Autre expérimentation, celle menée à Marcey-les-Grèves (Manche) depuis le printemps 2016, cette fois sur les bénéfices de la ventilation naturelle en complément de la ventilation mécanique, au moyen de fenêtres de toit Velux à ouverture motorisée et programmable. L’entreprise a fait appel à l’expertise du docteur Suzanne Déoux, du cabinet Medieco Conseil & Formation, spécialiste de la qualité de l’air intérieur. Elle explique : « Dans les établissements recevant du public, la réticence à aérer les bâtiments vient souvent de la crainte de refroidir les pièces, et de causer un inconfort auprès des personnes présentes – a fortiori quand il s’agit d’enfants« . Les salles de classe seraient donc souvent insuffisamment ventilées. L’experte poursuit : « Or, en ouvrant les fenêtres seulement 10 minutes le matin, on baisse certes légèrement la température de la pièce, mais on retrouve le confort initial en très peu de temps. En revanche, cette ouverture permet de baisser les concentrations en composés organiques volatils qui se sont accumulés au cours de la nuit« . Autre enseignement, l’ouverture pendant les récréations et la pause déjeuner permettent également de réduire d’au moins 30 % le taux de CO2 lié à l’occupation humaine et ramener la qualité de l’air à un bon niveau.
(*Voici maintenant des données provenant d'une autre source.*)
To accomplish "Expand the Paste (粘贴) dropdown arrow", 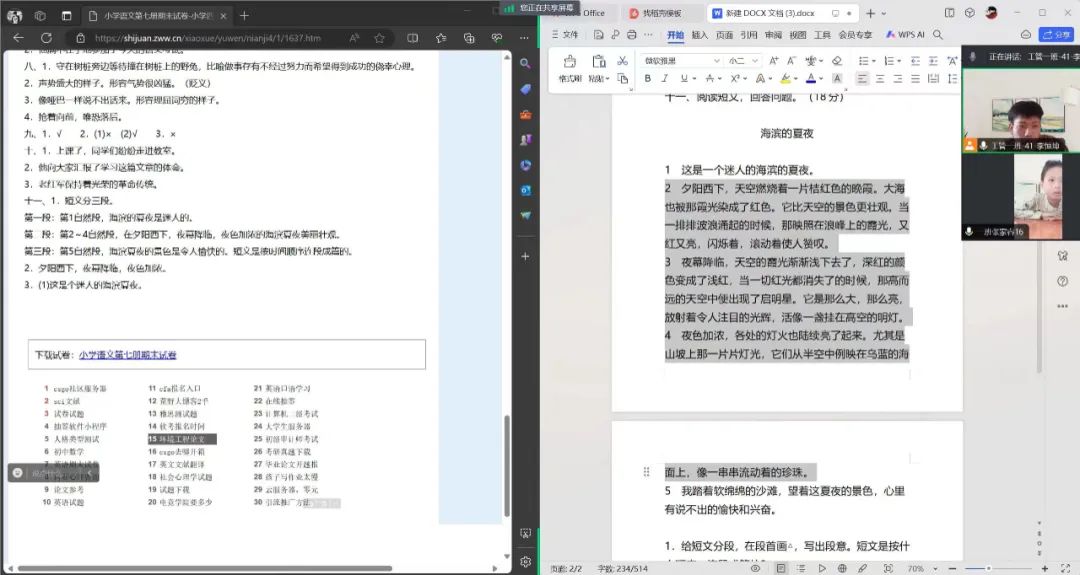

Selon les calculs de Velux, la température de la salle de classe chuterait, en hiver, de 1,5 °C après 10 minutes de ventilation naturelle mais retrouverait son niveau initial en 15 minutes.

L’air intérieur toujours plus concentré en polluants que l’extérieur

Rappelons qu’au mois de février dernier, le ministère de l’Environnement avait annoncé la mise à disposition gratuite de
1.000 kits de mesure de la qualité de l’air intérieur pour les écoles et crèches. Ségolène Royal expliquait alors, vouloir encourager les territoires « à prendre en compte la qualité de leur environnement, en particulier pour les personnes les plus sensibles« . Ces trousses de prélèvement du benzène et du formaldéhyde sont complétées par un guide de bonnes pratiques mentionnant les produits d’entretien et le mobilier, ainsi que sur la conception et l’entretien des systèmes de filtration-ventilation. Il est estimé qu’un air de meilleure qualité dans les salles de classe augmente les performances des enfants en calcul de 14 % (selon une publication de 2007 dans la revue HVAC&R Research). L’air intérieur est, en moyenne, cinq à dix fois plus pollué que l’air extérieur, or ce sont dans les espaces confinés que nous passons entre 80 et 90 % de notre temps. Pierre Guitton, co-fondateur de Teqoya (fabricant de purificateurs d’air), note : « Les particules fines sont le principal problème de santé publique d’après l’OMS. Or nous en respirons plus à l’intérieur qu’à l’extérieur de nos lieux de vie, du simple fait du temps que nous y passons. Il est nécessaire de continuer la sensibilisation à la qualité de l’air, notamment à l’intérieur des logements« . Le mouvement s’amorce donc avec les enfants, les enseignants et les parents.